Passage
[Start of Attachment]
This feature is ‘coming your way’ Diaz says, so shouldn’t be too far off, and it’ll make the lives of both Windows 10 and 11 users easier as we mentioned at the outset.


Analysis: Still Samsung only, then?

Of course, for some time now you’ve been able to use Android apps off Samsung devices on the Windows desktop, but what this is doing is making it much easier to do so. For those who don’t want another taskbar icon, though, it’ll be easy enough to turn it off (head to the Apps panel under Settings, find the Your Phone app, then turn off ‘Show recently used apps in the Windows notification area’).

Some Twitter denizens have posted asking Diaz why this feature is for Samsung phones only, getting a reply along the lines of what Microsoft has already told us – that this particular ability requires a deeper level of device and operating system integration, with the software giant collaborating directly with Samsung to get it all working.

Interestingly, Diaz indicated that we will have further treats with this feature in the pipeline, later tweeting that “there’s more coming soon” without revealing any further info about exactly what that might be. (It won’t be support outside Samsung hardware, we can tell you that much).

Remember also that Windows 11 will get native Android app support in the very near future, later this month, in fact; albeit still in beta form. And the other catch is, it won’t be all Android apps, just those available through the Amazon App Store (delivered via the Microsoft Store). Still, that’s a good start, and this will actually be running the apps on the PC (as opposed to remotely operating them from a Samsung phone).
[End of Attachment]
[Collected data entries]
[Start of Attachment]
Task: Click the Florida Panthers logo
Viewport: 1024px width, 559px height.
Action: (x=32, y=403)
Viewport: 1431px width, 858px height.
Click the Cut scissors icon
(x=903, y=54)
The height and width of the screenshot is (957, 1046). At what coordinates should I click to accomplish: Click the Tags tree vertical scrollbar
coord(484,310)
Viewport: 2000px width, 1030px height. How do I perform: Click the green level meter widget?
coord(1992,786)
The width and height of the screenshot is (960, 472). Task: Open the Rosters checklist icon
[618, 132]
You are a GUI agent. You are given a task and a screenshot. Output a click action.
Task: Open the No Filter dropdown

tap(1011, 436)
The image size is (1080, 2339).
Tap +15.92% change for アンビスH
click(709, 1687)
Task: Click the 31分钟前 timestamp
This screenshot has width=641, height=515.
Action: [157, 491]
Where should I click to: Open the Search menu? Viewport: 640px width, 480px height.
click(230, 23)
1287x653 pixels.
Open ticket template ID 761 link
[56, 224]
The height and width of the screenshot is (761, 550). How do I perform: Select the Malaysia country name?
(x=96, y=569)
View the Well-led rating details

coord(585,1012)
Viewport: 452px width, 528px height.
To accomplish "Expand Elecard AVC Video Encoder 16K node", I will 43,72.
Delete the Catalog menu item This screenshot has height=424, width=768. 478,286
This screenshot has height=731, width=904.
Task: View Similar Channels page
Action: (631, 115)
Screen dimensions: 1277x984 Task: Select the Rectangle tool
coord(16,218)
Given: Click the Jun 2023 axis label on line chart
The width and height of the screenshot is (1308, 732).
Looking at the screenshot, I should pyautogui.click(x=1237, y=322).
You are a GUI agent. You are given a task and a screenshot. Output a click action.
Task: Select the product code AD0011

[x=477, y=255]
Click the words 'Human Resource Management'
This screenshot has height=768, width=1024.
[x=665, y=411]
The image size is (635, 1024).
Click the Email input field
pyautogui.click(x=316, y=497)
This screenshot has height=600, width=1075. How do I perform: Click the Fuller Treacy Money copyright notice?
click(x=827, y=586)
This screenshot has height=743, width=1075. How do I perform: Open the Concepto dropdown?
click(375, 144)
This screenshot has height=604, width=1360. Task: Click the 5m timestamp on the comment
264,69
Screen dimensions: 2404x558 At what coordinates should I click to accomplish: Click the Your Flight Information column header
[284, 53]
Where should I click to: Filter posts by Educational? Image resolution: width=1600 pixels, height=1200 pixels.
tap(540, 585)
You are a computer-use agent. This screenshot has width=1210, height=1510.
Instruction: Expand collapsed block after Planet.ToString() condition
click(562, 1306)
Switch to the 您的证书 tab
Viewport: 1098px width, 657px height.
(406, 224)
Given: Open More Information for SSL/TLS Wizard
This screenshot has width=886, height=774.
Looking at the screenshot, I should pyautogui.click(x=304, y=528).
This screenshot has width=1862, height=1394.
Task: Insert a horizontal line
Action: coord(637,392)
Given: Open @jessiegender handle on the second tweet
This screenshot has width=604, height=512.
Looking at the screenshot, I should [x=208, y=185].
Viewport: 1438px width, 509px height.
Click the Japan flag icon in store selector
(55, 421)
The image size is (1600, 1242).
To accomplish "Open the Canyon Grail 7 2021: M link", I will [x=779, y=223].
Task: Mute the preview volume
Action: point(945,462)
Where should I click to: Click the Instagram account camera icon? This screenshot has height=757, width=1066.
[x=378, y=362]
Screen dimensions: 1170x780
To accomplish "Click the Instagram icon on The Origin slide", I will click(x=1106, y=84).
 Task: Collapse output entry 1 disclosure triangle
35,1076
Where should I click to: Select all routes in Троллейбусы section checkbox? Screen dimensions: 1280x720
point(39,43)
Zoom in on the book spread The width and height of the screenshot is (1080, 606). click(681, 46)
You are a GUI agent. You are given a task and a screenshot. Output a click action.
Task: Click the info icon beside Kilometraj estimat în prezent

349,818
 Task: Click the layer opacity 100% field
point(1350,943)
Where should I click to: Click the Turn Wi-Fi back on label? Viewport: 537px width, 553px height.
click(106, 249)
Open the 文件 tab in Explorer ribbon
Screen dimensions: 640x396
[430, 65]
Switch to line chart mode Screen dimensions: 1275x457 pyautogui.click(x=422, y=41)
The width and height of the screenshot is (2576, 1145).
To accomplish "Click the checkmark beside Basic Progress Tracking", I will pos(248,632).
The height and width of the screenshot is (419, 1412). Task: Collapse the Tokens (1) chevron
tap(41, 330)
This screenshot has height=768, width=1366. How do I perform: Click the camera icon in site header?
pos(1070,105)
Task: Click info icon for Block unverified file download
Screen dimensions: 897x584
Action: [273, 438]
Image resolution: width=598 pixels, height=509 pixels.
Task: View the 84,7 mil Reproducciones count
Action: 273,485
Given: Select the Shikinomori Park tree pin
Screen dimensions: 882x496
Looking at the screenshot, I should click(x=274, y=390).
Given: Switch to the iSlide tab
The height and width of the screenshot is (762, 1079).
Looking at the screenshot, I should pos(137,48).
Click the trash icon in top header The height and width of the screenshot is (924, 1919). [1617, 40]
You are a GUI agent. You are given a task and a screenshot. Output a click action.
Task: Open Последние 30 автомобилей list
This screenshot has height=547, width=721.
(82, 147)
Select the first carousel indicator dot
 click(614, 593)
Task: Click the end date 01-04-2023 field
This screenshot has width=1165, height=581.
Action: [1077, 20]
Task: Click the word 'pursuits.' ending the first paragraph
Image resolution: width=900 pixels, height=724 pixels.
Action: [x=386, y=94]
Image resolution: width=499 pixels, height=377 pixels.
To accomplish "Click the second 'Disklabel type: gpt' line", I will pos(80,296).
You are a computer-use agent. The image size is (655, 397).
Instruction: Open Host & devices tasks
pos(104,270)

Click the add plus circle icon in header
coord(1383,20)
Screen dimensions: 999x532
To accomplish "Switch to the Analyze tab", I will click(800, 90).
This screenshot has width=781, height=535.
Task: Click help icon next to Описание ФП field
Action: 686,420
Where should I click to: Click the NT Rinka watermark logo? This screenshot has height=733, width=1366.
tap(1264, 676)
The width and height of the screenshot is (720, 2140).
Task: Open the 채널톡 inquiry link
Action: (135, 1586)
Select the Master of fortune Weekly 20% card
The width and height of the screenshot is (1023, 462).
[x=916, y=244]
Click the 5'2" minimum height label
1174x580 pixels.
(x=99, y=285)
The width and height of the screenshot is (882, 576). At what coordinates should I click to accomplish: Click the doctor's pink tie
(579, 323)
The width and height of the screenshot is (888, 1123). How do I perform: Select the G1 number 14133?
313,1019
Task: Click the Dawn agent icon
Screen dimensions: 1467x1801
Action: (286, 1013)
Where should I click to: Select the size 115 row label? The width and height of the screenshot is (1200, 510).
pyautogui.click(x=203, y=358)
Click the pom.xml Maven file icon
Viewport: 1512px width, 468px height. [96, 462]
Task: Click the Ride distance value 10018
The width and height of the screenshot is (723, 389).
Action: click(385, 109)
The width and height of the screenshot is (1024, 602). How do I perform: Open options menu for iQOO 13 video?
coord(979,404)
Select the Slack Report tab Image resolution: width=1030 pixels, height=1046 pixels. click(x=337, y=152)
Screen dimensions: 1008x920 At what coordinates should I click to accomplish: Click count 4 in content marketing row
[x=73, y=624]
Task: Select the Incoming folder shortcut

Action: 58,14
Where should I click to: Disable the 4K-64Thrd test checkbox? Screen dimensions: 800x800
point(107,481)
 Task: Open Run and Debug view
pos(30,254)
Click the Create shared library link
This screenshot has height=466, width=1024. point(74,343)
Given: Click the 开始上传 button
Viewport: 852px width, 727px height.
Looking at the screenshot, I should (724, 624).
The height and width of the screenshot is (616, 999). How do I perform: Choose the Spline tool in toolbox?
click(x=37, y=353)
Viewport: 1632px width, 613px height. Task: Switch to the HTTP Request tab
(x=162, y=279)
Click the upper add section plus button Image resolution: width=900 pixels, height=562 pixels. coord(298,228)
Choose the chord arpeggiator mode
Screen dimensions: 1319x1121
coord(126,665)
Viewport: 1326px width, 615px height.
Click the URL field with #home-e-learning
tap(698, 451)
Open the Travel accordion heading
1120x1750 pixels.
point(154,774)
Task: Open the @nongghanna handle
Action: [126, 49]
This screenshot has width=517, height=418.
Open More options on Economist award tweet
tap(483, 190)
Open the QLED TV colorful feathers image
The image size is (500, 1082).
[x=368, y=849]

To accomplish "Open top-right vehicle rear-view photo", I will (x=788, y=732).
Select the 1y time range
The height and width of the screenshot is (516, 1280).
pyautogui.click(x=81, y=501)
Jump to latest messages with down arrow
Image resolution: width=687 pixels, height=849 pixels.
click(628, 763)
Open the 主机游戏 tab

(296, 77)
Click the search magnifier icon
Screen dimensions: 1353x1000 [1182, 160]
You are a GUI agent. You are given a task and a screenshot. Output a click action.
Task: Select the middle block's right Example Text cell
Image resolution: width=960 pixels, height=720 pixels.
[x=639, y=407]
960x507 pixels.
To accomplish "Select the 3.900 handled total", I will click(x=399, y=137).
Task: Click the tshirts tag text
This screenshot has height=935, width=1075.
[End of Attachment]
Work instructions
Output the passage on Samsung apps in Windows word for word, starting at "Interestingly, Diaz indicated" and ending at "a Samsung phone).". The data entries play no part in what you need to do.

Exercise solution
Interestingly, Diaz indicated that we will have further treats with this feature in the pipeline, later tweeting that “there’s more coming soon” without revealing any further info about exactly what that might be. (It won’t be support outside Samsung hardware, we can tell you that much).

Remember also that Windows 11 will get native Android app support in the very near future, later this month, in fact; albeit still in beta form. And the other catch is, it won’t be all Android apps, just those available through the Amazon App Store (delivered via the Microsoft Store). Still, that’s a good start, and this will actually be running the apps on the PC (as opposed to remotely operating them from a Samsung phone).